Iran says it is open to a U.S. offer for direct talks on its nuclear program and that it expects to resume negotiations with world powers later this month.
Iranian Foreign Minister Ali Akbar Salehi said Sunday that the six world powers - the U.S., China, Russia, Britain, France and Germany - planned to resume talks in Kazakhstan on February 25, calling that "good news."
A spokesman for EU foreign policy chief Catherine Ashton, who coordinates the efforts of the six powers, confirmed that she had proposed talks in Kazakhstan that week. Maja Kocijancic said Sunday it is "good to hear the foreign minister finally confirmed now" and that she hopes Iran's "negotiating team will also confirm."
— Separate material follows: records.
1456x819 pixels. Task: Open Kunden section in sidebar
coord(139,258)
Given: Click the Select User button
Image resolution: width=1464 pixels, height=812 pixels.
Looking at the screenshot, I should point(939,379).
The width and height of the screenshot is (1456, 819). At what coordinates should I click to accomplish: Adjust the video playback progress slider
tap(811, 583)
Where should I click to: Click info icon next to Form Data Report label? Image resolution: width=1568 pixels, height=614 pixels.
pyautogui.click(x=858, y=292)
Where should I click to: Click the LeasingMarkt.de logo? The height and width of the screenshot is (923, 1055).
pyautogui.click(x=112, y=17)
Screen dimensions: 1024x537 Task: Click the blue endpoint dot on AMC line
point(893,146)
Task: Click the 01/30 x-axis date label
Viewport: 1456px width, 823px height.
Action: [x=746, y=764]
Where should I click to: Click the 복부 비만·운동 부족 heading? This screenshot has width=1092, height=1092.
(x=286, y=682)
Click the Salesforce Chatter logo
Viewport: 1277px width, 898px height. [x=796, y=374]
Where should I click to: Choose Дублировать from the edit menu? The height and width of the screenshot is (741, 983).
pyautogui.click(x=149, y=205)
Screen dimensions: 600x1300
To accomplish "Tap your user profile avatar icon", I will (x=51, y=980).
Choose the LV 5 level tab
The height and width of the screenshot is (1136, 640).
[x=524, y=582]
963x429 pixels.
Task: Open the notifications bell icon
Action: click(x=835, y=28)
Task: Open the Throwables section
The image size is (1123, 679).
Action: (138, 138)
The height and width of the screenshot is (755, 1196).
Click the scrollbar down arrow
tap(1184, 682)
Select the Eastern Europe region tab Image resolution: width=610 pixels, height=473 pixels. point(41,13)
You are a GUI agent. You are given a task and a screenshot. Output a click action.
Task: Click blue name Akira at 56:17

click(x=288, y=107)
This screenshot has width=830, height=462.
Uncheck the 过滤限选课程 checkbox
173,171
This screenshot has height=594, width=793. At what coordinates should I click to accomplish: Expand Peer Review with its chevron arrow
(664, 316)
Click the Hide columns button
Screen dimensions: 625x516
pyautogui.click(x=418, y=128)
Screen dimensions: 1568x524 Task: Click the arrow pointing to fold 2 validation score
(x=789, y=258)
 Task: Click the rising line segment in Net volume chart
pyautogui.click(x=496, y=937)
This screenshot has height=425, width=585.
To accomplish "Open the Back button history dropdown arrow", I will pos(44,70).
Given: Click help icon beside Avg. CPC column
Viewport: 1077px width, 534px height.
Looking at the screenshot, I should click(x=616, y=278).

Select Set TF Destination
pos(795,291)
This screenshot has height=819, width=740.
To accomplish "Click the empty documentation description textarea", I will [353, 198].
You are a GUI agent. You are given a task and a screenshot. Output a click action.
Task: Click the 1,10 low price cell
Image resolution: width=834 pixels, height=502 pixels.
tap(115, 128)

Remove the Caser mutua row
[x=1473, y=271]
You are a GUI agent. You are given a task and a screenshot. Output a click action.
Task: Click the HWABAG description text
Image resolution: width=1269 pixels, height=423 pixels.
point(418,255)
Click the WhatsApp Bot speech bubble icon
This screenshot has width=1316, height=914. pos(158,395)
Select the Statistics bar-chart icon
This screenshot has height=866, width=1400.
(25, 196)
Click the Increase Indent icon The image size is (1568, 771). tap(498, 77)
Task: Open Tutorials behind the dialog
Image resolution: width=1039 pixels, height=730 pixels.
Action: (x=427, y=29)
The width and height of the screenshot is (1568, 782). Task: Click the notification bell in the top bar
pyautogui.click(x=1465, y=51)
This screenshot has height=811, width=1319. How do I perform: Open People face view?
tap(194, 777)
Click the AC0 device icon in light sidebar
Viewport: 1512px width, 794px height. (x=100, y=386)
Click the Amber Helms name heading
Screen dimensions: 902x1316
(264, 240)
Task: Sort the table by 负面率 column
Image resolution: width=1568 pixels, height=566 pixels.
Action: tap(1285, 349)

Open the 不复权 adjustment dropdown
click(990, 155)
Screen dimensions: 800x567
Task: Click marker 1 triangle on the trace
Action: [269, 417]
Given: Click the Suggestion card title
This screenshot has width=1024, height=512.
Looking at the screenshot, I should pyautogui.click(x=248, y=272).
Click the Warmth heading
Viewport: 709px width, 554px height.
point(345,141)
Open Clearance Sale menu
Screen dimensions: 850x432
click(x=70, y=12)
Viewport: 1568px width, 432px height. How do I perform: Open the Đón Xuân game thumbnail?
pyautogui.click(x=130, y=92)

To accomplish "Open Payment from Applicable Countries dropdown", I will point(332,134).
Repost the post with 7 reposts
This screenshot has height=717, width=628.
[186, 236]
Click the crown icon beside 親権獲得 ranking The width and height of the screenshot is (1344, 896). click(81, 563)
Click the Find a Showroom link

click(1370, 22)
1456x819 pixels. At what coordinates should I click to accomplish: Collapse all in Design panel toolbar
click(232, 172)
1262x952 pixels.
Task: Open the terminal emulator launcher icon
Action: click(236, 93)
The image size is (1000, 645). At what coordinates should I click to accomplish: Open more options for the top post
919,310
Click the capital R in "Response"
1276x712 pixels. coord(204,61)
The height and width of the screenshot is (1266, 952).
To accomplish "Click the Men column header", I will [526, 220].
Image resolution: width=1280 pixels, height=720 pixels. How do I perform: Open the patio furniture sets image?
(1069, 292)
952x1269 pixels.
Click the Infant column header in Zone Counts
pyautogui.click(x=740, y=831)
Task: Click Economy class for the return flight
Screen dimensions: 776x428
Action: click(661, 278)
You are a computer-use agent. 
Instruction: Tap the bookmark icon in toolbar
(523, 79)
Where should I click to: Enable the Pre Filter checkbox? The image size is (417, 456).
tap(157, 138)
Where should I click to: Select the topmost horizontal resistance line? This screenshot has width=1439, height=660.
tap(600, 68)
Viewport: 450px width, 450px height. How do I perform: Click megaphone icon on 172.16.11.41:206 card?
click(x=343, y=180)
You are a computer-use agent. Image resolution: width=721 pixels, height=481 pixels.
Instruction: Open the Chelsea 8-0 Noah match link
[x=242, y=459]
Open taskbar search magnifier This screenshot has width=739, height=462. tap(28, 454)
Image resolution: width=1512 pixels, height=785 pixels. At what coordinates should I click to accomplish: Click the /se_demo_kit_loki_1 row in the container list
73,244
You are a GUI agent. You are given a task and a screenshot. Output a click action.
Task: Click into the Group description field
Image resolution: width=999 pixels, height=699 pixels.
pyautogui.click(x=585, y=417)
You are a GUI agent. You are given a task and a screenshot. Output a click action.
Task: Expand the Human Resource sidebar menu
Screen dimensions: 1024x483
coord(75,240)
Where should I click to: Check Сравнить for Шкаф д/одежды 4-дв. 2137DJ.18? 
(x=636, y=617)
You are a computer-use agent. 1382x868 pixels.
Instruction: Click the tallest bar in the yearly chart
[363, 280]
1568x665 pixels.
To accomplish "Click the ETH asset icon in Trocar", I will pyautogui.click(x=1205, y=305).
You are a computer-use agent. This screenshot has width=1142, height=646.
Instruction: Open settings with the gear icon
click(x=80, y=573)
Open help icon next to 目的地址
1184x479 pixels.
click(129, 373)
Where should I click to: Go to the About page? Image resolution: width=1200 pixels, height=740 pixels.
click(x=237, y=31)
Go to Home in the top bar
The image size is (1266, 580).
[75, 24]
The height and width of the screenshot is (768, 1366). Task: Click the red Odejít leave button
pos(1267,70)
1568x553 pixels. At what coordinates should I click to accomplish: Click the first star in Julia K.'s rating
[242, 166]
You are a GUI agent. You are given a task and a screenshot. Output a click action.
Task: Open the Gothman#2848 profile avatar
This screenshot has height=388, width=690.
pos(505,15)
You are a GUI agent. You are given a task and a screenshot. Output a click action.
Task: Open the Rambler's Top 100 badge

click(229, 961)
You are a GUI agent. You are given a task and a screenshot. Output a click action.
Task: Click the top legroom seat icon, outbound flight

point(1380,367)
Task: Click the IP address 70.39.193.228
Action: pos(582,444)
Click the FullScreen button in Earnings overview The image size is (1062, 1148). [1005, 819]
EU officials have accused Iran of delaying tactics in weeks of discussions over the date and venue for new talks.
Salehi also described as a "step forward" a suggestion the day before by U.S. Vice President Joe Biden that Washington was ready for direct talks with Iran if Tehran was serious about negotiations. He spoke at a panel discussion during an annual international security conference in Munich.
Iran and the so-called P5+1 group held three rounds of talks last year aimed at easing the standoff over its nuclear activities, which Tehran insists are peaceful but the West suspects are intended to give Iran the capacity to build an atomic weapon.